Saturday, November 20, 2010

Smiling Graham

videoGraham is 2 months old today. He has been smiling for a few weeks, but laughed hysterically at Gwen yesterday for the first time. By the time I got the flip to capture the moment, Gwen saw what I had and the moment was over. He thought her jumping on the bed singing loudly and unintelligibly was so funny. Gwen is pretty hilarious.

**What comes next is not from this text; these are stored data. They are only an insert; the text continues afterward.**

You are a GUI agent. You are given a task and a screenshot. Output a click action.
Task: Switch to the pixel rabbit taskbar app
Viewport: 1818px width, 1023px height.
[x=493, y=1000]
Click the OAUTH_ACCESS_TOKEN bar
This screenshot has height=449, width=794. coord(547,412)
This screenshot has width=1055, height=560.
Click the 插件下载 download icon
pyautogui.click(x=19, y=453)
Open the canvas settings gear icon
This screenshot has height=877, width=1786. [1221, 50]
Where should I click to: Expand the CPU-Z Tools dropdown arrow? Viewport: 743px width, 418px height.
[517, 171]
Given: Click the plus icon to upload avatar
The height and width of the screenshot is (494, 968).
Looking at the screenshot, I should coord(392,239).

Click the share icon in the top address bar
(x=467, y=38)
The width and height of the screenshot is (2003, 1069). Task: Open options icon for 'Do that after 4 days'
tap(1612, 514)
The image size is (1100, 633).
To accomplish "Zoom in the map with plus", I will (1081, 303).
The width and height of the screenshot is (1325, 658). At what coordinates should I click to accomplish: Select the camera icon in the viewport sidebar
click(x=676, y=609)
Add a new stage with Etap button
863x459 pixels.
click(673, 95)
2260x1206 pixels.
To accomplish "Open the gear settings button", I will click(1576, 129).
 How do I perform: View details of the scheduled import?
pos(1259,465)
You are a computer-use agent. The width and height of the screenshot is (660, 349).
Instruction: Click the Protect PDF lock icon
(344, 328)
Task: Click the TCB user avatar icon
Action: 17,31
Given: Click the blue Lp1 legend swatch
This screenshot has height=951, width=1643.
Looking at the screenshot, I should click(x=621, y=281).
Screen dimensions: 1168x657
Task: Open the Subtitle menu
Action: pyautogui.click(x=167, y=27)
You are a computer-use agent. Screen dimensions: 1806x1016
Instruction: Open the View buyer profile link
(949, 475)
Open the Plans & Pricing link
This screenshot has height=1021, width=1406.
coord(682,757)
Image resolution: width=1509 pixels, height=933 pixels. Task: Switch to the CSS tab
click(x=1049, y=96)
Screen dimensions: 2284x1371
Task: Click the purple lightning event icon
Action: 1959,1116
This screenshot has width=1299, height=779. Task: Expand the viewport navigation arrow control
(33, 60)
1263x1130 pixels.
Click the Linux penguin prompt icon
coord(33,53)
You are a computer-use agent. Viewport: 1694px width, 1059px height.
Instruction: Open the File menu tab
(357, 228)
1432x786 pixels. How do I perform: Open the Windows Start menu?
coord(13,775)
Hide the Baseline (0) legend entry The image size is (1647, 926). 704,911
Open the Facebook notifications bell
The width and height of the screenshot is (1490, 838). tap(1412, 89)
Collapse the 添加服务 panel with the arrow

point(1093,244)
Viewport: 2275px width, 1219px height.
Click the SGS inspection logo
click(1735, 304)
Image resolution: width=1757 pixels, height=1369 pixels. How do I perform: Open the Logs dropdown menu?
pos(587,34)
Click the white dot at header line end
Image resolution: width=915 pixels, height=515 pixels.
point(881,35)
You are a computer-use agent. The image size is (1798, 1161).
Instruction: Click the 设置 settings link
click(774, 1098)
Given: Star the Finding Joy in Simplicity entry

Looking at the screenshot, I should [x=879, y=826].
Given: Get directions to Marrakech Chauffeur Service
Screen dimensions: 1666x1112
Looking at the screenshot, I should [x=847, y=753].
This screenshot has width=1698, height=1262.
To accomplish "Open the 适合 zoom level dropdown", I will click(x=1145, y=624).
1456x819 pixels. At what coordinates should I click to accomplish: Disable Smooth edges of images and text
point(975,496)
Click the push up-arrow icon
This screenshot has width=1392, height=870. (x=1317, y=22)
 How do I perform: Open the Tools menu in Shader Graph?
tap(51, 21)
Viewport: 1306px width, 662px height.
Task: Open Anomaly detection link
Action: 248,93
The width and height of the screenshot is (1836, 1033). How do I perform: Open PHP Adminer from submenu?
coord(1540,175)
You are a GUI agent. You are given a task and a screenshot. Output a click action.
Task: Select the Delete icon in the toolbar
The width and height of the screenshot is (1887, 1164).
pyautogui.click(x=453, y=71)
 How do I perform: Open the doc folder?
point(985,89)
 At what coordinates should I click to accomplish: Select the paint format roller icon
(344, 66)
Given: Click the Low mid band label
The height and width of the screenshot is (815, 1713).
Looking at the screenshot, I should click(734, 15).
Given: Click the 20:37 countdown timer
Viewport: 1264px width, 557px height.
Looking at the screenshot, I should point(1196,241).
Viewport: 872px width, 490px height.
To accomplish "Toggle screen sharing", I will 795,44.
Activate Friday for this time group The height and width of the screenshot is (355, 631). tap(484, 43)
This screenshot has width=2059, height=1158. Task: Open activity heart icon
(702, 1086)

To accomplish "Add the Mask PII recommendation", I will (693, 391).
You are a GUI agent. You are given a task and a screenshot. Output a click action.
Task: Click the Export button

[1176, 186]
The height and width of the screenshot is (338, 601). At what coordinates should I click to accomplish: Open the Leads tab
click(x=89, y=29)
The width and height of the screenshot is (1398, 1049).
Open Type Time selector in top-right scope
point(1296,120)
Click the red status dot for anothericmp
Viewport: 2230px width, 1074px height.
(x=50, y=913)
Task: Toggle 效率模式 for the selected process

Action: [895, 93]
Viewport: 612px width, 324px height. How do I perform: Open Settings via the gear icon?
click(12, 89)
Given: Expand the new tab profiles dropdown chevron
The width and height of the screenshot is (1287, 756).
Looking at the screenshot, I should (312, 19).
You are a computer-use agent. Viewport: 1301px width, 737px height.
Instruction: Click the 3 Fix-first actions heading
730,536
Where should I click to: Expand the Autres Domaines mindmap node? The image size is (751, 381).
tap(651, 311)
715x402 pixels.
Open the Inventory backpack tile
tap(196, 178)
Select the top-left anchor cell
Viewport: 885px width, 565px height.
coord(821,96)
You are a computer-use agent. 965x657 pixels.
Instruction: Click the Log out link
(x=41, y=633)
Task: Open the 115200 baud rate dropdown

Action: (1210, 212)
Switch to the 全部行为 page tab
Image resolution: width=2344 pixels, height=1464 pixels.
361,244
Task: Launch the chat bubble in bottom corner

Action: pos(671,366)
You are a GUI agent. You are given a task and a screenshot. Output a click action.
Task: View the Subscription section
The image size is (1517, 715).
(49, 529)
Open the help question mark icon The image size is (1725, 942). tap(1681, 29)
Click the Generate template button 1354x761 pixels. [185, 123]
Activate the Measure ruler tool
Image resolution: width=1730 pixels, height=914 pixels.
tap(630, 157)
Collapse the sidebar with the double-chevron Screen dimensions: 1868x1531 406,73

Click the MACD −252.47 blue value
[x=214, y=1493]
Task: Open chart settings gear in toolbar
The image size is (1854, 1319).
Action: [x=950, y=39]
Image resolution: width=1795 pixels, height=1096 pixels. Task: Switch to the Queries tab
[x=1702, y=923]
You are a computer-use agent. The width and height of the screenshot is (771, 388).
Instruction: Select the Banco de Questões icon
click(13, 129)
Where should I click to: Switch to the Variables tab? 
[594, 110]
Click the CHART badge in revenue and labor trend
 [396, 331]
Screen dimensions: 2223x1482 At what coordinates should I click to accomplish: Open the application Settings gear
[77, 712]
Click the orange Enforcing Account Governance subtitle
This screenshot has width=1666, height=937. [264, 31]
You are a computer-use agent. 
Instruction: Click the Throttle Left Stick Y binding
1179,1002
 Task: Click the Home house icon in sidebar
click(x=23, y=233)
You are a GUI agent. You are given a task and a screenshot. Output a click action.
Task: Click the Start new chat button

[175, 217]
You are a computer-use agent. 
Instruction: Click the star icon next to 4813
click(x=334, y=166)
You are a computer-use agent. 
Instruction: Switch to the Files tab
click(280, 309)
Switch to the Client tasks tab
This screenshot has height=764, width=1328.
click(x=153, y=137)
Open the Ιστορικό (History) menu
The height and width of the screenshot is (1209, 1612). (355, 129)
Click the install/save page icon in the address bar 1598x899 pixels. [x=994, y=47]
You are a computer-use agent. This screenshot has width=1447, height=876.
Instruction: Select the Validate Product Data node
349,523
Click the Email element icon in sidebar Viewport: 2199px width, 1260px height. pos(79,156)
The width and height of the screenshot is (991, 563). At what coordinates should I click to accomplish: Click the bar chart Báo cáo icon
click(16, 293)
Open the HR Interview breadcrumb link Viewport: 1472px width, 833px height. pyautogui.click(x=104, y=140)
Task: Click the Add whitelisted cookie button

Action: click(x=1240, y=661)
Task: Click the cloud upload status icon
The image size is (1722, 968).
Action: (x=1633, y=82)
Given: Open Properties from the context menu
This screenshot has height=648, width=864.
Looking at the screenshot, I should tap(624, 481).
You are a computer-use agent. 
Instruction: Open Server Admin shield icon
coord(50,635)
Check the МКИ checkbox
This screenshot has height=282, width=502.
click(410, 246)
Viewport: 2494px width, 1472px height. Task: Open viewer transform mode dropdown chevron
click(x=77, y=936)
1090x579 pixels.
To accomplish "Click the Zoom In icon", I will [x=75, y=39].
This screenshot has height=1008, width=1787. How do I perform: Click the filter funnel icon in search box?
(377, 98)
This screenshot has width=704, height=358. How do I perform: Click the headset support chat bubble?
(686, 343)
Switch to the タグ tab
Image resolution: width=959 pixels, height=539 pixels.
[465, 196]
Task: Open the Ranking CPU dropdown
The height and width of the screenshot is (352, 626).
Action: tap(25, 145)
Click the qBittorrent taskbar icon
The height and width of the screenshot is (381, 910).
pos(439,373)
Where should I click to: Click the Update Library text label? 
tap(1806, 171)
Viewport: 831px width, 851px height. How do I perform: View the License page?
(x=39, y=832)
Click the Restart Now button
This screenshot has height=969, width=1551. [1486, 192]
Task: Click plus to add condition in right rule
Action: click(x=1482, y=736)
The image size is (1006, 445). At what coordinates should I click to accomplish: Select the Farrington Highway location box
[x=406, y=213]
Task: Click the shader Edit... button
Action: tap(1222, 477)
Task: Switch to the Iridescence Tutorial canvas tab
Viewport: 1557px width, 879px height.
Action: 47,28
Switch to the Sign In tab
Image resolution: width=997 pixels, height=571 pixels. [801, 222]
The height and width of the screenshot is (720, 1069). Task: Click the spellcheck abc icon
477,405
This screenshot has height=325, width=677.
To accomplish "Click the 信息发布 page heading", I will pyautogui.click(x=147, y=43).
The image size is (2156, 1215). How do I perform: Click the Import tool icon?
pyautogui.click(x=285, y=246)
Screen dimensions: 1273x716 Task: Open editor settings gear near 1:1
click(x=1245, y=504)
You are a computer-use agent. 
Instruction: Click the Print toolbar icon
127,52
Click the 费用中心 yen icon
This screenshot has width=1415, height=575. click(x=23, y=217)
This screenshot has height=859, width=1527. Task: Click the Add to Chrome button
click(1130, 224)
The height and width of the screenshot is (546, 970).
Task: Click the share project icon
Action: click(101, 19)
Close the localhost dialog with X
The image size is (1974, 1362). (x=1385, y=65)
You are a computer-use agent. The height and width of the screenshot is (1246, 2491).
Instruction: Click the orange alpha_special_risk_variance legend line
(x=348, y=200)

Tuesday, November 16, 2010

Tree of Life

Warning: this is gross.
One thing that I have learned being a Mother is life is messy. Even before the baby arrives, crazy things happen during birth, and after the baby comes out, it isn't over, the afterbirth needs to be birthed (just when you thought you were done!). The placenta is an amazing organ created by the Mother for the sole function of nourishing the baby that wants to grow inside her. In some cultures the placenta is believed to have nourishing properties for the Mother as well, after birth. Like most animals, these Mothers are encouraged to ingest the placenta after birth to replenish themselves from the ordeal. I considered this. I wasn't going to take a bite of it raw, though some do. And I wasn't going to cook it and eat it, well not exactly. There are some of us out there who have, or have considered, steaming the placenta, drying it, pulverizing it into capsules, and then investing it in a less threatening capsule form for all its benefits (including warding off postpartum depression). Though, even these women usually hire someone to do this for them. When I read this, struggling to care for Gwen with my numerous months pregnant self, I thought, "I should do that, I am gonna need all the help I can get to stay sane after this baby arrives." So I did. For you do it your selfers, and those who are curious, this is what I did:

1. Sent the placenta home the day it was born with Mother in Law who put the biohazard bag in a zip-top bag for me and tossed it in the freezer so I could start this project at my convenience.
2. Five days later I pulled out my frozen placenta, rinsed it with hot water, put it in a steamer basket on top of a bed of sliced lemons and fresh ginger, and steamed the heck out of it.

3. I rinsed it off again. The 'meat' of the placenta is encased in a sack, and it seemed like it should come off (and I had read that you could have blood clots under it- and I was not interested in that).
4. I then sliced it up.
5. I got a tray from the dehydrator, laid a piece of parchment down, and laid out the slices.

6. I then dehydrated following the directions for jerky.
7. I got the food processor out and dumped in the pieces of jerky (which were very crispy and overdone).
8. It took forever to pulverize the placenta into a powder.
9. I was going to take my powdered placenta and put in, vegan gel caps size 00. Yes, I picked out vegan gel caps because I try and avoid gelatin, because I am a VEGETARIAN.
10. Ingest. I was going to take one capsule with meals (so 3x a day).

I knew there was a chance I would not be able to follow this project to the end. I surprised myself in that I enjoyed the process. I was surprised by Spencer who was thoroughly disgusted by the process, but sincerely encouraging about me ingesting my capsules.

I can not bring myself to complete step 9 and have a little plastic container of my powdered placenta. What I am stuck on is it smells like liver. It handled like liver, and it smells like liver...and I feel relatively good anyway and am not sure I need to go so far as ingest my placenta. The process was really cool, and I am satisfied with that. We are going to purchase a small ornamental fruit tree (I think a Kumquat) and I will sprinkle it in the pot to help nourish my baby Kumquat tree, in remembrance of my babies and how I nourished them.